Brazil’s inflation accelerated for the 12th straight month in August to its fastest annual rate since 2005. Consumer prices, as measured by the IPCA index, rose 0.37% in August from the previous month, the national statistics agency reported on Tuesday. Prices rose 7.23% from a year ago, the highest since June 2005.
The inflation report follows the recent cut in the Central bank benchmark interest rate to 12% on August 31, after raising it at the previous five policy meetings, in the most abrupt turnaround in monetary policy since 1999.
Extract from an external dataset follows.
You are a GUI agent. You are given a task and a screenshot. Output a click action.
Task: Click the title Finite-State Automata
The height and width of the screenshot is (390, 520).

The bank said a “moderate adjustment” in the key rate wouldn’t compromise its 4.5% inflation target next year because of a “substantial deterioration” in the global economy.
Last week’s rate cut prompted analysts covering the Brazilian economy to increase their inflation forecasts for next year and 2013.
Consumer prices will rise 5.32% next year, according to the median forecasts in a Central bank survey of about 100 economists published Monday. The forecasts were up from 5.2% the previous week. The benchmark Selic rate will fall to 11.88% by the end of 2012, the survey found.
Core inflation rose 0.42% in July, from 0.37% in June, and should continue to rise in coming makes, making further cuts unadvisable, Flavio Serrano, an analyst for Espirito Santo Investment Bank, said in a report.
The increase in prices last month was the biggest since a 0.47% rise in May. Food prices rose for the first time since May, jumping 0.72% in August. Transportation costs fell 0.11%. Clothes prices rose 0.67%, while housing increase 0.32% and household goods jumped 0.57%.
Central bank president Alexandre Tombini has said that the pace of price increases will start to slow in September.
Brazil’s economic growth slowed last quarter the most since its 2009 recession, growing 3.1% from a year earlier. Growth was led by a 4.9% xpansion in the retail sector, while imports surged 14.6% after the Super Real hit a 12-year high during the quarter.
A new report on Tuesday showed that manufacturers reduced production in July. Installed capacity fell to 82.1%, its lowest level since February 2010 and down from 82.4% in June.
While inflation has shown signs of slowing, rising wages are still bolstering demand. Brazilian unemployment fell to 6% in July, (the lowest level this year), and salaries for autoworkers have risen as much as 20% in recent weeks. Brazil’s minimum wage, which is used to adjust pension payments, is slated to rise 14% next year.
President Dilma Rousseff is counting on further rate cuts this year and has told the central bank she will reinforce fiscal measures to pay for the shift in monetary policy, Folha de Sao Paulo reported Tuesday.
Rousseff considers it a good moment to bring rates down to the level of developed nations, which would help convince lawmakers to limit public spending, according to the newspaper.
“There can be no doubt about us continuing our rigorous strategy of containing inflation” Finance Minister Guido Mantega said in an interview in Sao Paulo on Sept. 2.
Government efforts to contain spending will assist the central bank in its inflation fight and complement a “more active” use of monetary policy, Mantega said. The government last month raised by 10 billion Real its budget surplus before interest payments target this year, and Rousseff’s administration has no plans to increase salaries for federal government employees in 2012, he said.